En El candidato también aparece, como en The post, de Steven Spielberg, el periodista Ben Bradlee, redactor jefe del Washington Post. En la obra de Spielberg, se presenta una actitud ejemplar de la prensa, o cómo puede ser su propósito y actitud la de la revelación de la verdad aunque suponga un enfrentamiento con las instituciones del poder. En cambio, en El candidato, se pone en cuestión los planteamientos y modos de la prensa. En cierto momento, incluso, Bradlee (Alfred Molina) asume que hay que adaptarse a los tiempos, y acceder a la publicación de un material (unas fotografías incriminatorias para Hart) que en otro tiempo no se hubiera rechazado por integridad ética. Pero si no se publica se comenzará a especular por el motivo de la omisión, ya que todos los medios probablemente lo harán. Se pone en interrogante si la prensa no focaliza en aspectos que no son sino irrelevantes. Qué más da la vida privada de un candidato, si es adúltero o no, si es un mujeriego o no, si esa cuestión puede desenfocar otras cuestiones, como sus planteamientos sobre la economía. ¿La prensa desafía a representantes del poder con integridad o hay un pulso más bien despechado combinado con la búsqueda del titular de impacto que posibilite más ventas? Aunque, por otro lado, cierta periodista del Post plantea que esa actitud de Hart en la vida privada le hace desconfiar de su fiabilidad en cuestiones de Estado. Claro que, ¿qué se impidió que aportara Hart si hubiera sido elegido presidente?

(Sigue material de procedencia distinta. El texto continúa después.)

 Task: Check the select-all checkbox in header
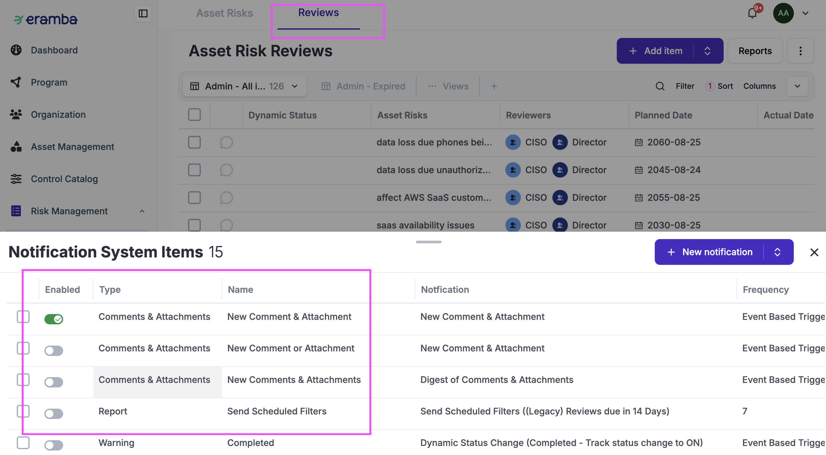pyautogui.click(x=194, y=115)
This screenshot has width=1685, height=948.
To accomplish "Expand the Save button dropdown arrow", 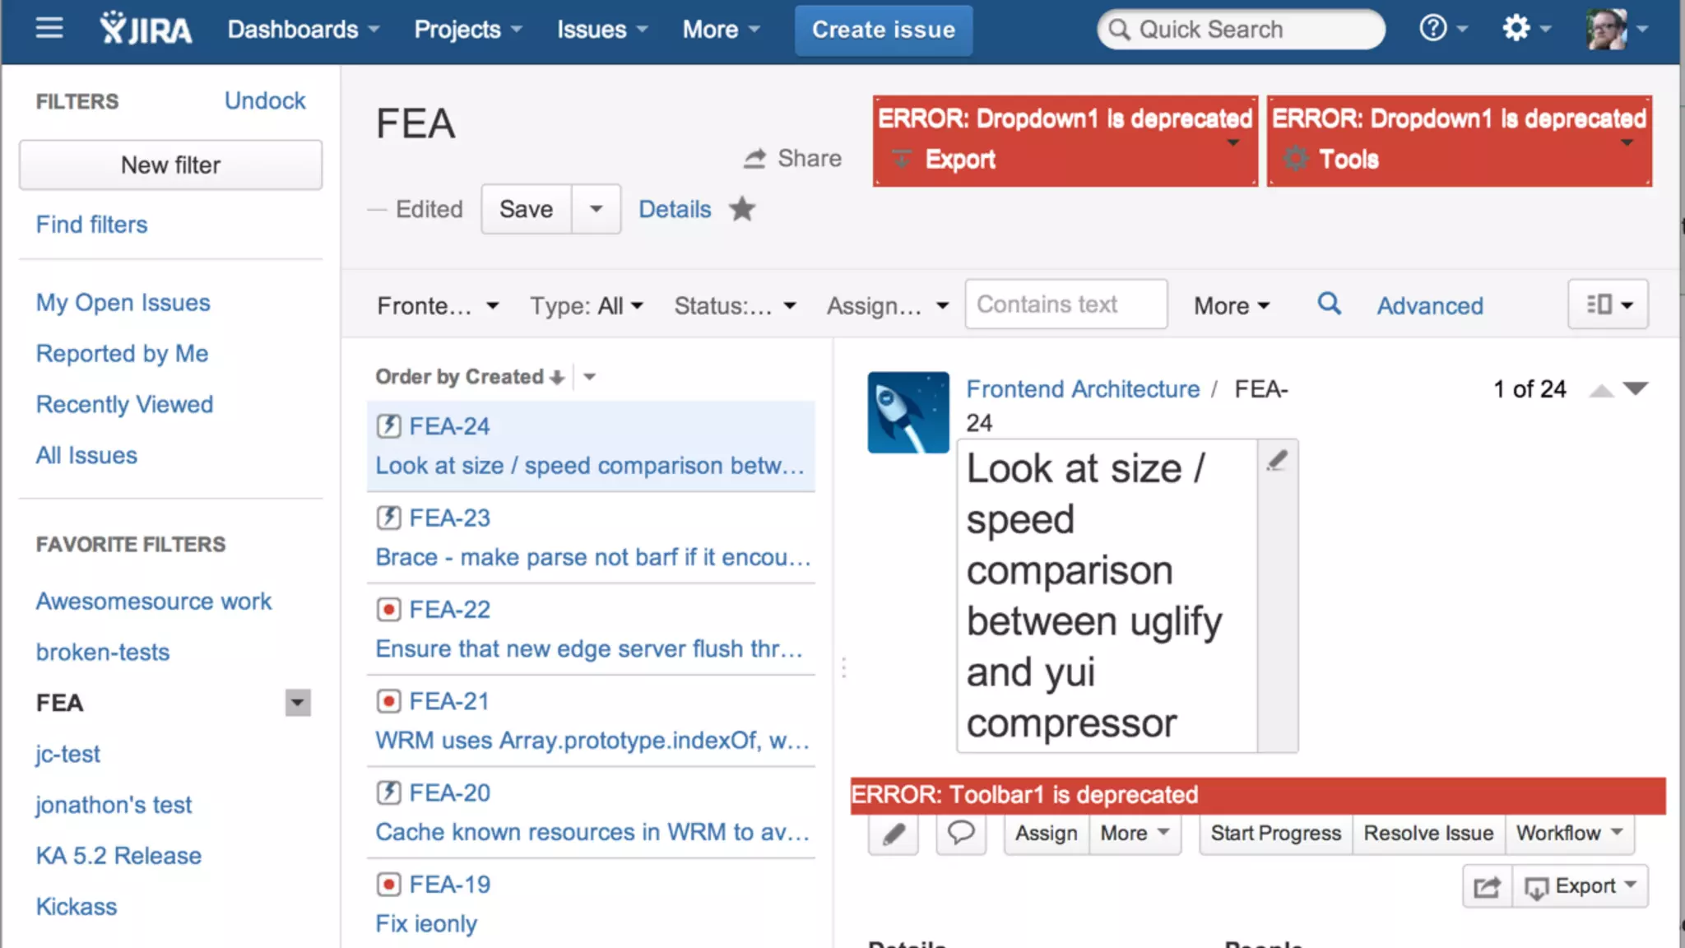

Se pone en cuestión a la prensa pero también los daños que suscita Hart. Al respecto, son espléndidas las secuencias que reflejan el desvalimiento de la mujer con la que se especula que mantiene una relación adúltera, Donna (Sarah Paxton), en especial las que comparte con una de las asistentes de Hart, Irene (Molly Ephraim). ¿En qué posición queda o cómo importa lo que afecta a Donna esa circunstancia?. Hart también prioriza el pulso con la prensa, porque no cree que enfocar en esa cuestión privada sea relevante, pero se despreocupa del desvalimiento de Donna, como si fuera una inevitable baja de combate, un peón sacrificable (doble: en cierto momento, Donna comparte con Irene cómo había luchado contra lo que representaba su belleza para los demás, no asociada con cualidades o capacidades intelectuales, y cómo había creído encontrar en Hart una sintonía que implicaba sentirse ella misma). También son excelentes las secuencias que comparte Hart con su esposa Oletha Hart (Vera Farmiga), en particular cómo las miradas y los gestos dicen tanto o más que las palabras que intercambian. En la secuencia final, Hart es una imagen en un televisor, una imagen que abandona el escenario político, y deja de ser imagen, mientras, sentado en la cama, es una figura en sombras que busca la mano de su esposa. Las sombras de las interrogantes son las que dominan una narración nada complaciente con cualquier perspectiva.